╭─ Entries provided

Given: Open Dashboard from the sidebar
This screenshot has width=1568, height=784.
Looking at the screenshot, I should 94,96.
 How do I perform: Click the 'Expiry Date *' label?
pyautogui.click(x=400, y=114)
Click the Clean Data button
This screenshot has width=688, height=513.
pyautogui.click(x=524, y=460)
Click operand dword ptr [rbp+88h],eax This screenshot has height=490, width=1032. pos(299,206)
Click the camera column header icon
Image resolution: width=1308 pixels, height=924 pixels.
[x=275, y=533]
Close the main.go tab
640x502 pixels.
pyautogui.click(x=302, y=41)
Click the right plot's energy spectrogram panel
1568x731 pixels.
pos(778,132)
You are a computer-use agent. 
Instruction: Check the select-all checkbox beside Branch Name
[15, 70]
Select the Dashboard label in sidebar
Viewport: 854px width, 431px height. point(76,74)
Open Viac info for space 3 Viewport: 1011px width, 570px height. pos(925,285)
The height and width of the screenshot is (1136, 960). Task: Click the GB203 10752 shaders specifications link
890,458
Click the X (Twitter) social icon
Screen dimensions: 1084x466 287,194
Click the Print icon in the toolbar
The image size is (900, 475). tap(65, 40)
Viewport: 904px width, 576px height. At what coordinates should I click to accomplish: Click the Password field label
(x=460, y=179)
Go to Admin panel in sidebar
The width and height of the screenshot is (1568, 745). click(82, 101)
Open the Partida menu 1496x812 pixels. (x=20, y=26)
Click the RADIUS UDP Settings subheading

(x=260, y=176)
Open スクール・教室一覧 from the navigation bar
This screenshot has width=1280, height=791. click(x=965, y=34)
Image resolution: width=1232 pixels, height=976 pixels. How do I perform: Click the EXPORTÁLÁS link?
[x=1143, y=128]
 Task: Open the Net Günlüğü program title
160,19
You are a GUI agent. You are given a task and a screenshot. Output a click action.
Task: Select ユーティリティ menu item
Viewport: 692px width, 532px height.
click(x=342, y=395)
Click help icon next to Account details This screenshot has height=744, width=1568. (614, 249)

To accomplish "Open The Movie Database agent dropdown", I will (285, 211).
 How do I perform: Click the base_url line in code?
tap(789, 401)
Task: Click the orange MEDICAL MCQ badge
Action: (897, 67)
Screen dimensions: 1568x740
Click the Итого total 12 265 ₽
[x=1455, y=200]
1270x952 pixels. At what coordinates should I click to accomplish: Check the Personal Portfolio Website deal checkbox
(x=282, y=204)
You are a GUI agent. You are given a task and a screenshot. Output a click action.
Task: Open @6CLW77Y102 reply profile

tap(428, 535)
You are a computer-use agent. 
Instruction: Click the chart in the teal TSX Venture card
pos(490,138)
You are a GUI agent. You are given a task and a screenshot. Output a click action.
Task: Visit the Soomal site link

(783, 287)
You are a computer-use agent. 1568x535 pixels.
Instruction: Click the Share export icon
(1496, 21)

╰─

- What this task involves
The material above should be returned exactly, in full.

- Output
Given: Open Dashboard from the sidebar
This screenshot has width=1568, height=784.
Looking at the screenshot, I should 94,96.
 How do I perform: Click the 'Expiry Date *' label?
pyautogui.click(x=400, y=114)
Click the Clean Data button
This screenshot has width=688, height=513.
pyautogui.click(x=524, y=460)
Click operand dword ptr [rbp+88h],eax This screenshot has height=490, width=1032. pos(299,206)
Click the camera column header icon
Image resolution: width=1308 pixels, height=924 pixels.
[x=275, y=533]
Close the main.go tab
640x502 pixels.
pyautogui.click(x=302, y=41)
Click the right plot's energy spectrogram panel
1568x731 pixels.
pos(778,132)
You are a computer-use agent. 
Instruction: Check the select-all checkbox beside Branch Name
[15, 70]
Select the Dashboard label in sidebar
Viewport: 854px width, 431px height. point(76,74)
Open Viac info for space 3 Viewport: 1011px width, 570px height. pos(925,285)
The height and width of the screenshot is (1136, 960). Task: Click the GB203 10752 shaders specifications link
890,458
Click the X (Twitter) social icon
Screen dimensions: 1084x466 287,194
Click the Print icon in the toolbar
The image size is (900, 475). tap(65, 40)
Viewport: 904px width, 576px height. At what coordinates should I click to accomplish: Click the Password field label
(x=460, y=179)
Go to Admin panel in sidebar
The width and height of the screenshot is (1568, 745). click(82, 101)
Open the Partida menu 1496x812 pixels. (x=20, y=26)
Click the RADIUS UDP Settings subheading

(x=260, y=176)
Open スクール・教室一覧 from the navigation bar
This screenshot has width=1280, height=791. click(x=965, y=34)
Image resolution: width=1232 pixels, height=976 pixels. How do I perform: Click the EXPORTÁLÁS link?
[x=1143, y=128]
 Task: Open the Net Günlüğü program title
160,19
You are a GUI agent. You are given a task and a screenshot. Output a click action.
Task: Select ユーティリティ menu item
Viewport: 692px width, 532px height.
click(x=342, y=395)
Click help icon next to Account details This screenshot has height=744, width=1568. (614, 249)

To accomplish "Open The Movie Database agent dropdown", I will (285, 211).
 How do I perform: Click the base_url line in code?
tap(789, 401)
Task: Click the orange MEDICAL MCQ badge
Action: (897, 67)
Screen dimensions: 1568x740
Click the Итого total 12 265 ₽
[x=1455, y=200]
1270x952 pixels. At what coordinates should I click to accomplish: Check the Personal Portfolio Website deal checkbox
(x=282, y=204)
You are a GUI agent. You are given a task and a screenshot. Output a click action.
Task: Open @6CLW77Y102 reply profile

tap(428, 535)
You are a computer-use agent. 
Instruction: Click the chart in the teal TSX Venture card
pos(490,138)
You are a GUI agent. You are given a task and a screenshot. Output a click action.
Task: Visit the Soomal site link

(783, 287)
You are a computer-use agent. 1568x535 pixels.
Instruction: Click the Share export icon
(1496, 21)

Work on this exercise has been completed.